Im Zusammenhang mit dem bereits erwähnten distrobox.ini Skript habe ich auch ein KDE Servicemenü entwickelt, welches es euch ermöglicht AppImages bequem von Dolphin aus im AppImage Container auszuführen.
Ladet die *.desktop Datei von hier herunter und platziert es unter ~/.local/share/kio/servicemenus/. Existiert dieser Ordner nicht legt ihn an. Anschließend markiert die Datei noch als ausführbar. Rechts-Klick -> Eigenschaften -> Berechtigungen -> Die Ausführung als Programm erlauben.
Nun solltet ihr, wenn ihr eine Datei rechts-klickt einen neuen Eintrag „AppImage -> AppImage ausführen“ in Dolphin haben.
Analog zum Servicemnü habe ich auch für Gnome Benutzer einen Skript geschrieben der mit Nautilus verwendet werden kann. Ladet die Datei von hier herunter und platziert sie unter ~/.local/share/nautilus/scripts/ existiert dieser Pfad nicht legt ihn einfach neu an. Abschließend markiert die Datei noch als Ausführbar. Rechts-Klick -> Eigenschaften -> Als Programm ausführbar.

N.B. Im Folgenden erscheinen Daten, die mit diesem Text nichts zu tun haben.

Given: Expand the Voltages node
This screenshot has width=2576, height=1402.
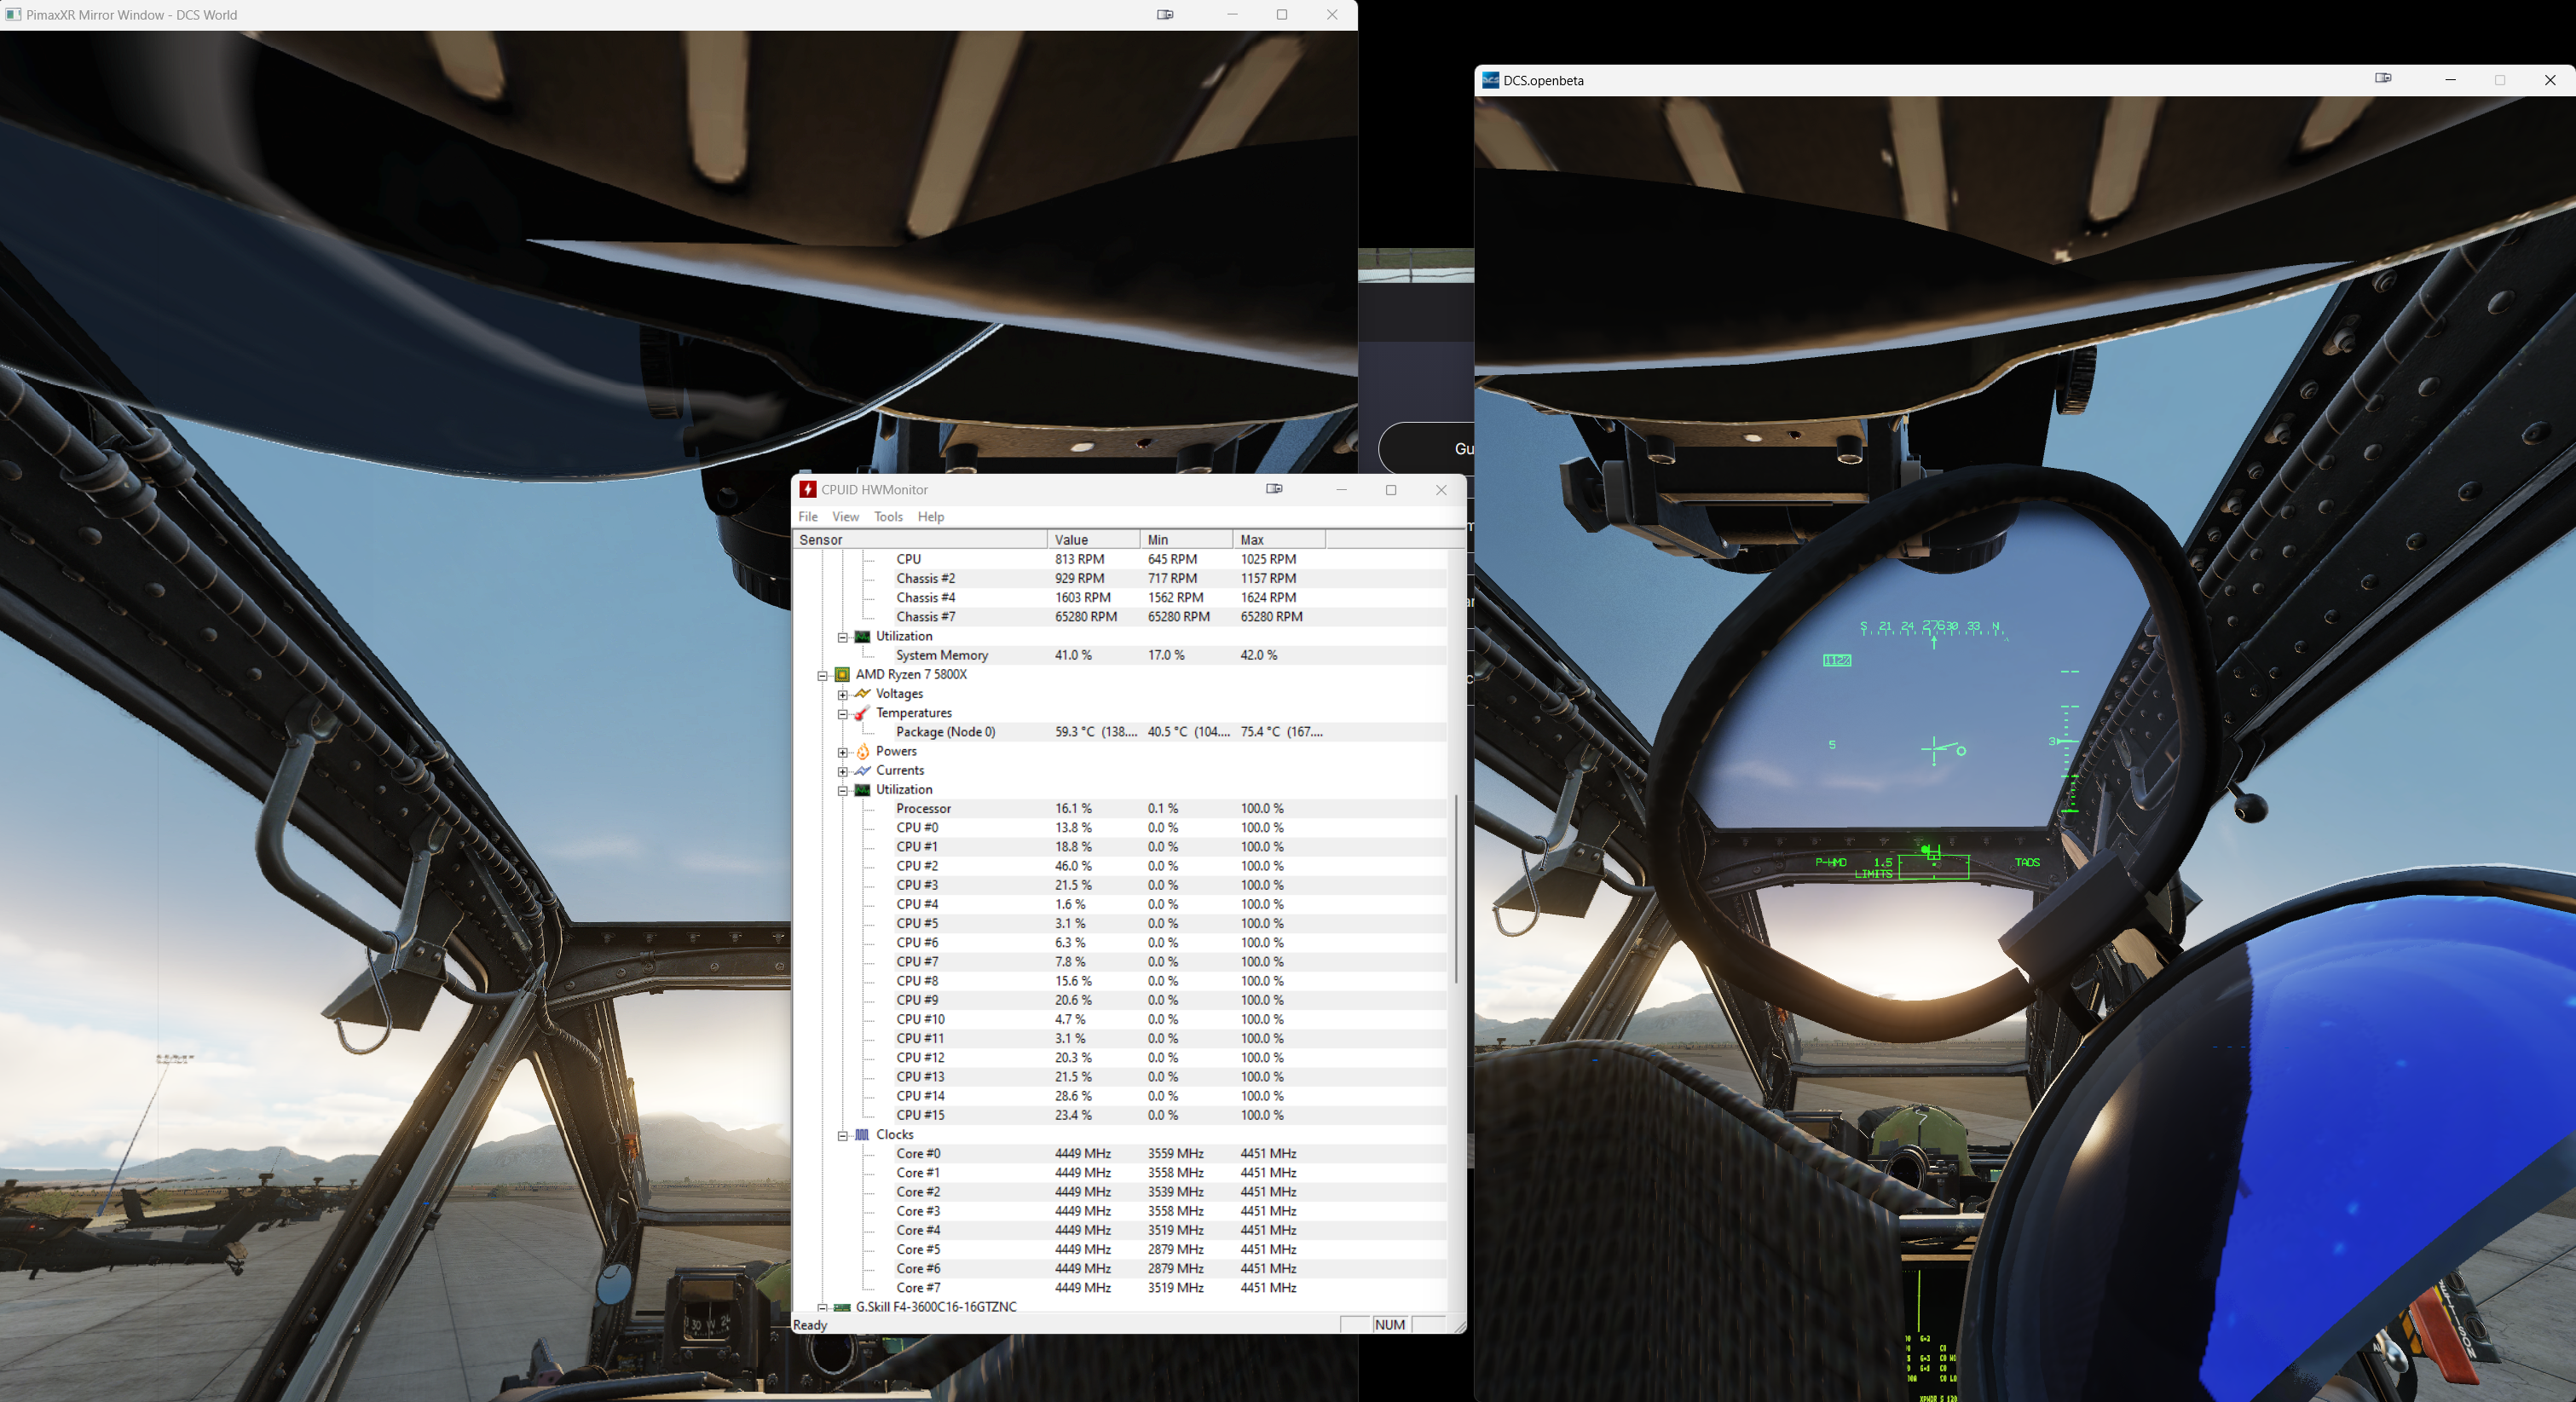Looking at the screenshot, I should tap(843, 694).
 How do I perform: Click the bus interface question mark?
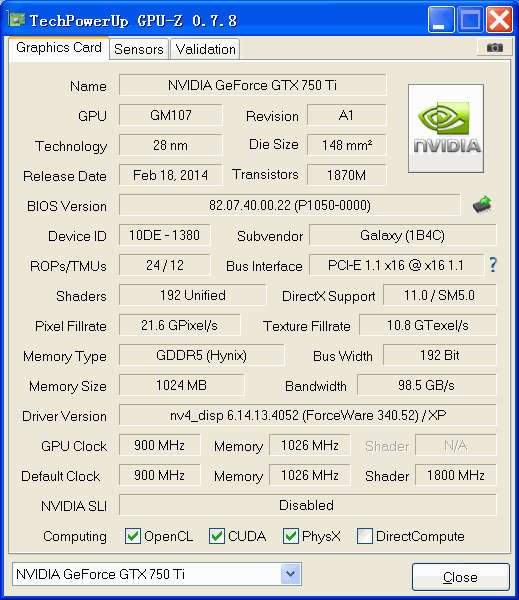[x=493, y=264]
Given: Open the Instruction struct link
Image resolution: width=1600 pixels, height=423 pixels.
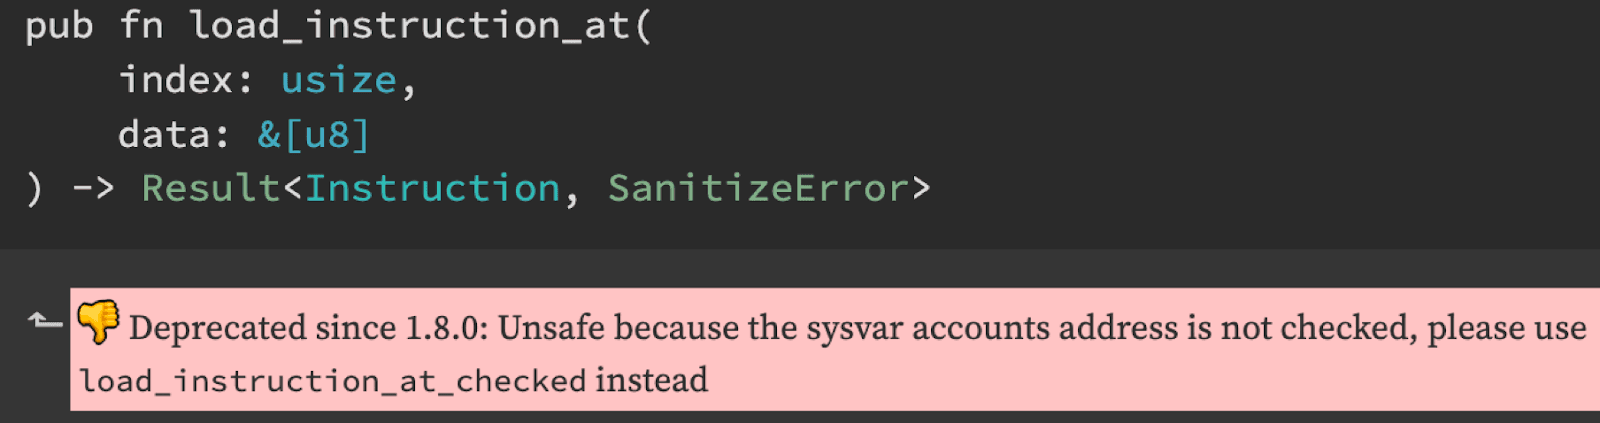Looking at the screenshot, I should pyautogui.click(x=432, y=188).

Nach dem ihr Nautilus neugestartet habt, könnt ihr dann ein AppImage Rechts-klicken und via Skripte -> run_appimage ein AppImage im AppImage Container ausführen.
Wer schon etwas tiefer im Thema AppImages drin ist, kennt evtl. auch diverse AppImage Desktopintegratoren. Sprich das AppImages automatisch einen Starter im Anwendungsmenü bekommen und von dort gestartet werden können.
Diese Funktionalität bietet mein hier vorgeschlagener Ansatz nicht! Die existierenden Wege können auch nicht adaptiert werden, da diese voraussetzten dass das AppImage nativ und nicht in einem Distrobox Container ausgeführt werden.
Wenn ihr demnach ein Start- oder Anwendngsmenüeintrag wünscht, läuft es daraus hinaus, dass dieser Händisch angelegt werden muss. Mit einer Adaption der Dateimanagereinträge die ich oben bereits vorgestellt habe.
In der Theorie sind AppImages eine echt gute Sache. Allerdings halten sie nicht ganz das was sie versprechen. Neben der Tatsache das sie nicht alle Abhängigkeiten beinhalten und auf teils veraltete Bibliotheken aufbauen, stellen sie den Benutzer vor neue Herausforderungen.
Um die Echtheit eines AppImages zu dem zu überprüfen bedarf es einer Signatur, die der Originale Entwickler irgendwo beriet stellen müsste und dem Endnutzer, das er weiß wie man diese Überprüft. Etwas was bei den herkömmlichen Wegen Software unter Linux zu installieren bereits automatisch und transparent im Hintergrund passiert.
Demnach gilt bei AppImages besondere Vorsicht von wo und wem ihr diese bezieht.